With the Test so close, a quick diagnosis was obviously what was needed. Unfortunately, the only scanner up to the job of investigating what is wrong with one of England's finest happens to be in Harare. Irani may, in the words of the England coach, David Lloyd, be a "pivotal figure" in England's set-up, but he is obviously not too precious, after being sent hot-foot to the nation's capital by car, a hot five-hour journey that should have at least stirred up his symptoms.

Irani who played in Sunday's debacle in Bulawayo, has suffered back problems before and he experienced a twinge in England's recent game against Matabeleland, managing just 2.2 overs in the second innings.

Quite how a player can be fit enough to bowl one day, and rushed off on a long trip to hospital the next almost defies logic. But then England abroad always manage to confound even their most grizzled observers.

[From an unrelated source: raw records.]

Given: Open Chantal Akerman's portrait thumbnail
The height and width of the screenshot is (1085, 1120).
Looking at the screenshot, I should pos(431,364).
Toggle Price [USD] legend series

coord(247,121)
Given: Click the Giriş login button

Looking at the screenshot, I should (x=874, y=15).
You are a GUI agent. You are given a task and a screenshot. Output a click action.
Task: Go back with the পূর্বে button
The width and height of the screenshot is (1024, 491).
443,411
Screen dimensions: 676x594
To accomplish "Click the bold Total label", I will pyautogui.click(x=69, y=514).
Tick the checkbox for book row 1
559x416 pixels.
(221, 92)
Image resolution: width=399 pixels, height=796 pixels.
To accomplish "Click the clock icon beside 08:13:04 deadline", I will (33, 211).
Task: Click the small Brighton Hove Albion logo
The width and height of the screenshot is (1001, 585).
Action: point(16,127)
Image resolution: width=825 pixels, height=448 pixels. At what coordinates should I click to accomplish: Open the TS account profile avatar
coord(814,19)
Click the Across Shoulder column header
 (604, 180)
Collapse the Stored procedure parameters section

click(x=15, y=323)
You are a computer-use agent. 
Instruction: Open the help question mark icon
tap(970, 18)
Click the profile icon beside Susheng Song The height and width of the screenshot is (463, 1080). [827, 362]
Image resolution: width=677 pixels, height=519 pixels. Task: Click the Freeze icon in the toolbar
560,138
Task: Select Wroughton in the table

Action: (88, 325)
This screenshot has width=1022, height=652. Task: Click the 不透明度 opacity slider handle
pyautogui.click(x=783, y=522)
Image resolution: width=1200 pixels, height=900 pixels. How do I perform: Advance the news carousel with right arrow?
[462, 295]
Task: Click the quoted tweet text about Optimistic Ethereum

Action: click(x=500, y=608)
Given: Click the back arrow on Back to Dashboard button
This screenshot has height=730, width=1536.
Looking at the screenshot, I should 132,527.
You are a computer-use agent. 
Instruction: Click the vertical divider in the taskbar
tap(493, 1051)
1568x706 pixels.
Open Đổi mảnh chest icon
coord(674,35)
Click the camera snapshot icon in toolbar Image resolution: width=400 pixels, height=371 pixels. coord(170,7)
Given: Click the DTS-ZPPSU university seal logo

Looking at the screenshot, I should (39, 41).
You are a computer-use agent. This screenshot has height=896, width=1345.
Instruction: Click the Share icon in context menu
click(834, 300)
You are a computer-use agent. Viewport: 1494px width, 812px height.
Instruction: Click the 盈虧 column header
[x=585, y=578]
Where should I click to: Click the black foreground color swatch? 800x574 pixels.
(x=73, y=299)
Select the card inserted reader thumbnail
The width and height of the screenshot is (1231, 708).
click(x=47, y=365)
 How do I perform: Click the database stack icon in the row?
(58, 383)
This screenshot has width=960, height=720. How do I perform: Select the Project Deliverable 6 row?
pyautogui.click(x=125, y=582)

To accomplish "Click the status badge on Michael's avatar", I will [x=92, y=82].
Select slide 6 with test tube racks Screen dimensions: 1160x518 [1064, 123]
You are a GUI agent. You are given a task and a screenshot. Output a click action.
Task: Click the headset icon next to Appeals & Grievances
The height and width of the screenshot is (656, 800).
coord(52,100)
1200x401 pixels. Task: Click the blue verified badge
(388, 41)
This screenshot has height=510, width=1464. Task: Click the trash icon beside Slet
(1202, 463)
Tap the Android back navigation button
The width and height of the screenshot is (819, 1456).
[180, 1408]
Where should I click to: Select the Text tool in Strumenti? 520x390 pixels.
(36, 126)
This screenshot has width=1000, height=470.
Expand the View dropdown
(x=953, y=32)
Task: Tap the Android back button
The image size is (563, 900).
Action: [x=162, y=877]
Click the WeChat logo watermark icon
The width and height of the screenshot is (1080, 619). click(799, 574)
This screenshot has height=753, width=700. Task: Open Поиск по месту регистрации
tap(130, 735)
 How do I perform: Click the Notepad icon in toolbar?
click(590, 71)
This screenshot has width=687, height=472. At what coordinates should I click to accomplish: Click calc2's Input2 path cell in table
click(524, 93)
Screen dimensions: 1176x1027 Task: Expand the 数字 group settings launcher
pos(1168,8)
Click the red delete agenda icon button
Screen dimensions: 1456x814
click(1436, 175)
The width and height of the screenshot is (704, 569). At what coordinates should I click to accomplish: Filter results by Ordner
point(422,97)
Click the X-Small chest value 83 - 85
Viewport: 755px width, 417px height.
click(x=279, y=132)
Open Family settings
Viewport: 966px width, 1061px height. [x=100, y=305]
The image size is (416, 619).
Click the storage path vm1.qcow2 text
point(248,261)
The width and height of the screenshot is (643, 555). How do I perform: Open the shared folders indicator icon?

Irani, who is a spirited cove, may have thought he was doing the right thing by passing himself fit. If he was a 100 per cent, then fine. If not, it was a reckless act that quite probably cost England the game. Albeit a game they had no right to win.

It was in his first full season with Essex in 1994 that Irani first had problems. A stress fracture - a common injury among pace bowlers - was diagnosed, a problem he overcame with rest and a radically remodelled action: a chest-on bowling style that relies solely on the arm to generate pace and one that has looked fairly lightweight on the slow batting tracks so far experienced on this tour.

Should he have to fly home, England are likely to replace like for like, and call up another all-rounder - a role David Lloyd has stressed is not just a disguise for a seventh batsman.

However, with Mark Ealham injured, Adam Hollioake or Craig White are the obvious candidates, though frustrated masochists may plump for the much chastised Chris Lewis.

Hollioake, who has just returned from captaining a successful England A side in Australia, would probably be favourite. Like Irani though, his bowling can be unpenetrative and expensive, and he would leans towards being a seventh batsman should he arrive on the next British Airways flight out of Gatwick.

That leaves White and Lewis, who offer a stronger bowling option in a team that needs something snappy to complement Darren Gough.

Whatever the outcome, neither Irani nor his replacement are likely to be available in time for Test selection, and with Jack Russell so far surplus to requirements, England will essentially be picking their Test team from just 12 fit men. A position that has left them open to further embarrassment before a Test ball has been bowled, should further injury beset them at practice today.